‘Together Together’: Likable Patti Harrison breaks through as a true movie star
Opposite Ed Helms, she’s funny and endearing as a surrogate mom in a comedy that’s a joy to experience.
We need to talk about Patti Harrison’s performance in the whip-smart and heartwarming friend-com “Together Together” right off the bat because it is such sly and subtle and empathetic work and it put a smile on my face throughout — and it has me excited about the many projects that will benefit from starring Harrison in the future.
Bleecker Street presents a film written and directed by Nikole Beckwith. Rated R (for some sexual references and language). Running time: 90 minutes. Opens Thursday at local theaters.
This is why I love my job after all these years. I settle in to watch a character-driven comedy/drama starring the always reliable Ed Helms and I’m moderately optimistic — but from the moment Harrison appears onscreen in a set-the-table scene with Helms and deftly knocks it out of the park, I know I’m in for something special.
Writer-director Nikole Beckwith takes the familiar tale of a single woman of a certain age deciding to have a child on her own and spins it to tell the story of a fortysomething San Francisco man named Matt (Ed Helms) whose parental clock is ticking and has decided he’s not going to wait to be in a relationship to have a child. The amiable and sincere and almost annoyingly nice Matt has hired the deadpan, dryly funny and somewhat detached Anna (Patti Harrison), who is about 20 years his junior, to be the surrogate mother to his child — but this isn’t gonna be one of those deals where they meet a few times and then reconvene when it’s delivery time, oh no. Matt wants to bond with Anna because he wants to get to know the person who is bringing his child into this world, and also because he wants to micro-manage her life, to the point where he insists she keep an online blog detailing her meals and he buys her a pair of stunningly ugly clogs to wear because they’re supposedly the most comfortable shoes in all the land.
In the hands of 1970s Woody Allen (whose films are taken to task by Anna in one of the many expertly crafted bits of seemingly offhand conversational dialogue in the film), “Together Together” might have gone down a certain path, but without giving too much away, let’s just say this film is too knowing to be predictable. Matt and Anna overcome their initial social awkwardness and the fact they would seem to have very little in common to become unlikely friends, and we learn their respective back stories in an organic, authentic way. The dialogue is peppered with funny one-liners that occasionally sound a little too spot-on (we can almost see the dialogue leaping off the page), but Helms and Harrison have slipped so seamlessly into their characters and are so good at making every line reading seem real and spontaneous, we stay involved.

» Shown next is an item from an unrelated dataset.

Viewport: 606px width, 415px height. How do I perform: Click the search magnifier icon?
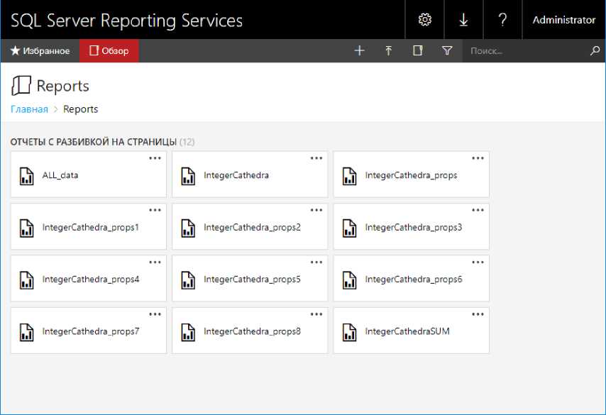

Ed Helms has been playing variations on the sometimes overbearing but basically goodhearted guy since “The Office,” and he’s in his comfort zone here (and in the new Peacock series “The Rutherfords”). As for Patti Harrison: it wouldn’t be accurate to say “a star is born” because Harrison has accumulated a following through her stand-up work, and through such shows as “Shrill” and “Search Party.” But this is the co-lead in a feature film, and Harrison is funny, endearing, lovely and likable from the moment she appears onscreen. What a joy it is to experience this film, and this breakout performance.